Interessante opportunità che riguarda gli impianti toscani e dunque anche lo stadio Melani di Pistoia e la Pistoiese: firmato l’accordo tra Lega Pro e Fidi Toscana per agevolare gli investimenti
Potenziale svolta nella deficitaria situazione degli stadi toscani in Serie C, stadio Melani compreso. Lega Pro e Fidi Toscana hanno infatti presentato l’accordo per un progetto pilota di due anni con l’obiettivo di agevolare gli investimenti nella infrastrutture sportive in Toscana da parte delle società di terza serie. Un’iniziativa di supporto ai club per far sì che venga migliorata la fruibilità del prodotto calcio, favorendo il riordino e l’adeguamento degli impianti nel rispetto delle normative nazionali e internazionali. E adesso, in attesa di capire quali saranno i passi operativi da compiere, l’auspicio è che anche la Pistoiese possa sfruttare l’occasione per sistemare la propria casa.
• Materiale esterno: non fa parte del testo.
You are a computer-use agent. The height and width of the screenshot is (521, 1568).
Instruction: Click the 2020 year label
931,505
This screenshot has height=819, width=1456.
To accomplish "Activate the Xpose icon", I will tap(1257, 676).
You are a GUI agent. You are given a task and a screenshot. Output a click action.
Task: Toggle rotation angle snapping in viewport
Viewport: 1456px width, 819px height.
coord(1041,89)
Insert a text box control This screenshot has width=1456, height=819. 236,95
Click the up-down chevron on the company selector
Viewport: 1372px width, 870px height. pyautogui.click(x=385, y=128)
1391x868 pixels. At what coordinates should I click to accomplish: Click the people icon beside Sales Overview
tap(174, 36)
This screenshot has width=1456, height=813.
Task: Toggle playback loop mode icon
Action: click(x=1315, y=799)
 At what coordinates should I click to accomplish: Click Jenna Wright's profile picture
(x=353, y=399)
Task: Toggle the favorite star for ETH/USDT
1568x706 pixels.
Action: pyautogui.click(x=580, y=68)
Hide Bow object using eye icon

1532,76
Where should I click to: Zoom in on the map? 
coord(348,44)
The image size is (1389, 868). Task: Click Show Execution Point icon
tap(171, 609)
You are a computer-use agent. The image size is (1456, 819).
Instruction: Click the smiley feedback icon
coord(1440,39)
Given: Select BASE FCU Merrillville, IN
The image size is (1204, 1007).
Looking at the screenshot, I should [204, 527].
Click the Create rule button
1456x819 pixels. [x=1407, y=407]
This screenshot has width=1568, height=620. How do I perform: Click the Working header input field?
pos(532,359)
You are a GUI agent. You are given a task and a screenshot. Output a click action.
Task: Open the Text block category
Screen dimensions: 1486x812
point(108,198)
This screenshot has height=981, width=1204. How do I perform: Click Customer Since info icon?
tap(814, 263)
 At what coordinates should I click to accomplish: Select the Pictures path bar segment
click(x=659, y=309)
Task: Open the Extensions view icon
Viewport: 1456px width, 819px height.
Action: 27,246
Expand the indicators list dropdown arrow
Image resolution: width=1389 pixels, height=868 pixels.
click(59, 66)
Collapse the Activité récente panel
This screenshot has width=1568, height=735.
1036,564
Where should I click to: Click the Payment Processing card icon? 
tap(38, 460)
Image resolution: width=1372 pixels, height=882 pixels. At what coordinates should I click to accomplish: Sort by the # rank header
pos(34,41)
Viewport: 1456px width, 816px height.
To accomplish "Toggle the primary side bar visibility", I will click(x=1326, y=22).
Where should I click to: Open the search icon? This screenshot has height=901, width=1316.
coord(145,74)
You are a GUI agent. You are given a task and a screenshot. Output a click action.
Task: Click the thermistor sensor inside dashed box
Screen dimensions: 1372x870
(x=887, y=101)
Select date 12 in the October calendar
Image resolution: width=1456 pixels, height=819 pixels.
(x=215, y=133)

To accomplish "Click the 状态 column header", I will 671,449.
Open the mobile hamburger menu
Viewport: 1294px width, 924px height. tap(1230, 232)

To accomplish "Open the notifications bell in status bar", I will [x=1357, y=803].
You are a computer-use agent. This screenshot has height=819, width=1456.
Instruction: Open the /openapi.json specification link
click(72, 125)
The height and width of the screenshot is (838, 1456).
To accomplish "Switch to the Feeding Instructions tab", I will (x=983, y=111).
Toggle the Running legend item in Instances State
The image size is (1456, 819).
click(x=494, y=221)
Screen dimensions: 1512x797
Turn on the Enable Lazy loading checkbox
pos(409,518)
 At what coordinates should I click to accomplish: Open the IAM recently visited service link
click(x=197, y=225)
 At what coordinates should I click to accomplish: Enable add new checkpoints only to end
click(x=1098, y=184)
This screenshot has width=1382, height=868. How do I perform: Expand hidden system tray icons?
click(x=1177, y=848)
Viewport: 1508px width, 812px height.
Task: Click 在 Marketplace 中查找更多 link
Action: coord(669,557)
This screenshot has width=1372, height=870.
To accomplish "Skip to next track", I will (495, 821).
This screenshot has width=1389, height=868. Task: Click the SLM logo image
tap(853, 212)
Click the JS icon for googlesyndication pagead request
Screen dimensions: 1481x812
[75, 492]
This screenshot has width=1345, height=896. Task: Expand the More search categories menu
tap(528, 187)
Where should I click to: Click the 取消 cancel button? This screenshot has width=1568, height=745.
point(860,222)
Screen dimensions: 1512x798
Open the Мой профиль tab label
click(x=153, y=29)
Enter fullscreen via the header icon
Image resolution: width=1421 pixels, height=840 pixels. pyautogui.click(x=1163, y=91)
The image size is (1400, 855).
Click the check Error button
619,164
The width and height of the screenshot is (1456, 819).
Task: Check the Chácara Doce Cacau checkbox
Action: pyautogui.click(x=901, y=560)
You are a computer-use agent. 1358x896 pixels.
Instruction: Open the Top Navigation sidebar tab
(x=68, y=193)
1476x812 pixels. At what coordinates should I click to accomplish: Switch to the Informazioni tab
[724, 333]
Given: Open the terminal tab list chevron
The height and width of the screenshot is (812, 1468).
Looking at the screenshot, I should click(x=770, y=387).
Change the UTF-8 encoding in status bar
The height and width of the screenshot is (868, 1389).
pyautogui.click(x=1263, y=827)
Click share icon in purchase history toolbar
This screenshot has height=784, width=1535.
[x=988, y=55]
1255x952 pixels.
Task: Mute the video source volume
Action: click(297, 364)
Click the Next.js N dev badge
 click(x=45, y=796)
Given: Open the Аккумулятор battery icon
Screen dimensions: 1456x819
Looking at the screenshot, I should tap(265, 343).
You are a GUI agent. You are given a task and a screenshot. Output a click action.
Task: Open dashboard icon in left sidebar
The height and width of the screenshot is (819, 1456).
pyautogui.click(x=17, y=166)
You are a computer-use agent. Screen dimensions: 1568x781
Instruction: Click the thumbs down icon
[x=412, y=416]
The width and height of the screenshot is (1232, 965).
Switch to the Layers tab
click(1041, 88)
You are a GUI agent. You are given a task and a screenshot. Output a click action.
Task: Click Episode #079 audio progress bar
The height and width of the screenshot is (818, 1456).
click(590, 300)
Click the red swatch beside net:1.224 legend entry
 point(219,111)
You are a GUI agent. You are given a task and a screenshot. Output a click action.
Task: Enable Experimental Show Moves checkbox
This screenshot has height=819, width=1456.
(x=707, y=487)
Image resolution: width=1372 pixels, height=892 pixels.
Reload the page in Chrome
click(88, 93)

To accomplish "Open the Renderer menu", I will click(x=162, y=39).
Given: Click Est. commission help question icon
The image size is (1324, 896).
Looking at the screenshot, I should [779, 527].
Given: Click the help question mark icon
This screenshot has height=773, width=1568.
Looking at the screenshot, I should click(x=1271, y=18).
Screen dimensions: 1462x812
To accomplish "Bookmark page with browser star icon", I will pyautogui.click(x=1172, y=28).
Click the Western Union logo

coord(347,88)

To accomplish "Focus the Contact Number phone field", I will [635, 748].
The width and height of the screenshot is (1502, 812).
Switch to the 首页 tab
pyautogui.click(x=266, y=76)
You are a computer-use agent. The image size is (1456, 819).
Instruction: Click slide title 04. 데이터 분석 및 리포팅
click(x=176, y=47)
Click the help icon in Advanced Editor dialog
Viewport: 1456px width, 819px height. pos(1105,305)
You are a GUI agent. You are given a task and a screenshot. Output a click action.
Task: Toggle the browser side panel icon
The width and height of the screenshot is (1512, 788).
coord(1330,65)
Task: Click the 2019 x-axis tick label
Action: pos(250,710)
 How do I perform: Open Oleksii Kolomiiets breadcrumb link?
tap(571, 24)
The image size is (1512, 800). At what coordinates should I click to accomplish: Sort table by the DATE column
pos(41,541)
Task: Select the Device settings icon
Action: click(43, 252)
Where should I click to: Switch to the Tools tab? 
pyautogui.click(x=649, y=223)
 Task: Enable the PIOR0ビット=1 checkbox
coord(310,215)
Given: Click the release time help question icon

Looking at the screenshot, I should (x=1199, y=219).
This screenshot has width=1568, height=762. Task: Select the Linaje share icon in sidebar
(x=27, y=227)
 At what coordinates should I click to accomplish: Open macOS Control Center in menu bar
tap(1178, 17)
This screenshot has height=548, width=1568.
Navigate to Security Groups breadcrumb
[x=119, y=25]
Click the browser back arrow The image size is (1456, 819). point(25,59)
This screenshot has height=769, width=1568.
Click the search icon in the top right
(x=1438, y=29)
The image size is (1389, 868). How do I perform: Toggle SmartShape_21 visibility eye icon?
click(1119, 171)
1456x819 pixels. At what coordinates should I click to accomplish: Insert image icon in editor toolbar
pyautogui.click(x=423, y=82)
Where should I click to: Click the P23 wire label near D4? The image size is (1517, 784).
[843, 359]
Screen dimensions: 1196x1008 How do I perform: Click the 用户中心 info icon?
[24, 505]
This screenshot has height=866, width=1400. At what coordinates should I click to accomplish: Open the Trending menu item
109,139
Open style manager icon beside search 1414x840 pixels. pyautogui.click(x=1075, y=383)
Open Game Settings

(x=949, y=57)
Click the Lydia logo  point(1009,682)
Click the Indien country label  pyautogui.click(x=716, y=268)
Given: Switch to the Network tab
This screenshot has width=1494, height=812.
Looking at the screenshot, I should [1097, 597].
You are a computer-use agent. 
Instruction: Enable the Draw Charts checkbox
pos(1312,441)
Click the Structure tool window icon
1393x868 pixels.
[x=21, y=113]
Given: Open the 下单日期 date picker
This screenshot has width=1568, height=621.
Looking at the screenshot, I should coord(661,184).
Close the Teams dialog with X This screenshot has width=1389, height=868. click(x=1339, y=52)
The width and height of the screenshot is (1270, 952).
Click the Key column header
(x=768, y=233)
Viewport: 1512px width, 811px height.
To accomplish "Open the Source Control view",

“È un nuovo step di un percorso già avviato che segue a un incontro tra le società e le amministrazioni comunali sul tema degli stadi – ha spiegato Francesco Ghirelli, presidente della Lega Pro – si tratta di un altro strumento di servizio per i club in riferimento alle infrastrutture, che sono condizione necessaria per iscriversi al campionato 2019-20 così come ai campionati futuri”. Con le nuove normative Figc, infatti, entro il 24 giugno 2019 le società dovranno essere in regola con tutti i criteri previsti, senza possibilità di integrazioni successive alla documentazione presentata e, soprattutto, senza deroghe. Nello specifico, tra i tanti dettami, va ricordato che la capienza minima degli stadi dovrà essere di 1.500 posti, tutti dotati di sedute individuali conformi. Qualora una società non rispettasse uno o più di questi criteri, dovrà trovare un impianto alternativo nella regione disponibile ad ospitarla, altrimenti non potrà iscriversi al campionato. “I requisiti infrastrutturali sono una condizione imprescindibile per l’ottenimento della Licenza Nazionale” ha chiarito Ghirelli.